[Collected data entries]
###
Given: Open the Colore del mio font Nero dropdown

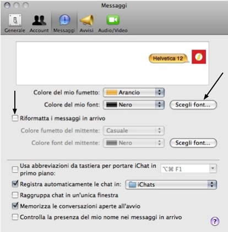Looking at the screenshot, I should pyautogui.click(x=134, y=105).
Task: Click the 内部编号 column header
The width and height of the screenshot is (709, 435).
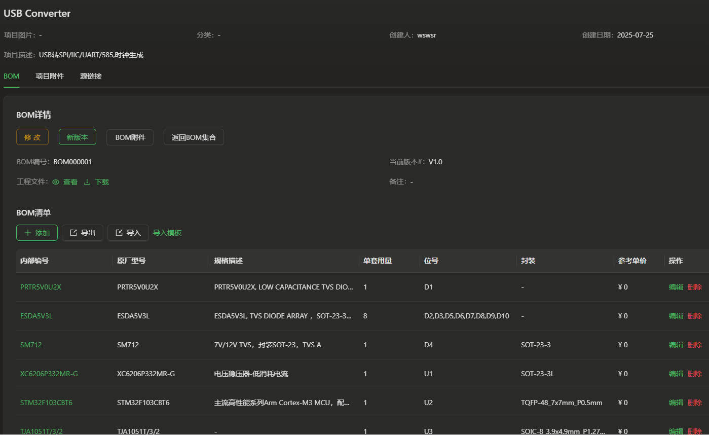Action: (34, 261)
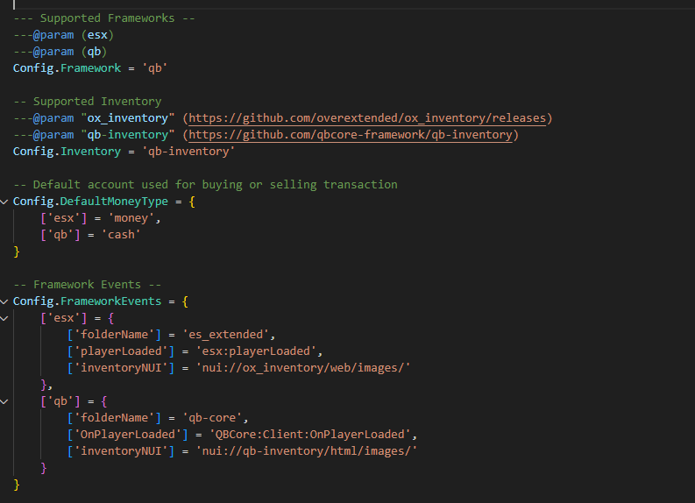
Task: Collapse the Config.DefaultMoneyType code block
Action: tap(4, 202)
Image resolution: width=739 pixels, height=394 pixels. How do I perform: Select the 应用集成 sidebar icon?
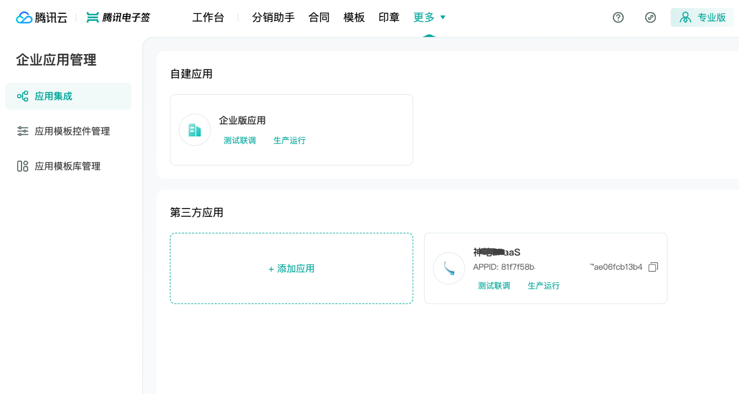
###
**Task objective**
The answer is the complete set of records, copied exactly, with pictures omitted.

**Answer section**
Given: Open the Colore del mio font Nero dropdown

Looking at the screenshot, I should pyautogui.click(x=134, y=105).
Task: Click the 内部编号 column header
The width and height of the screenshot is (709, 435).
Action: (34, 261)
Task: Collapse the Config.DefaultMoneyType code block
Action: tap(4, 202)
Image resolution: width=739 pixels, height=394 pixels. How do I perform: Select the 应用集成 sidebar icon?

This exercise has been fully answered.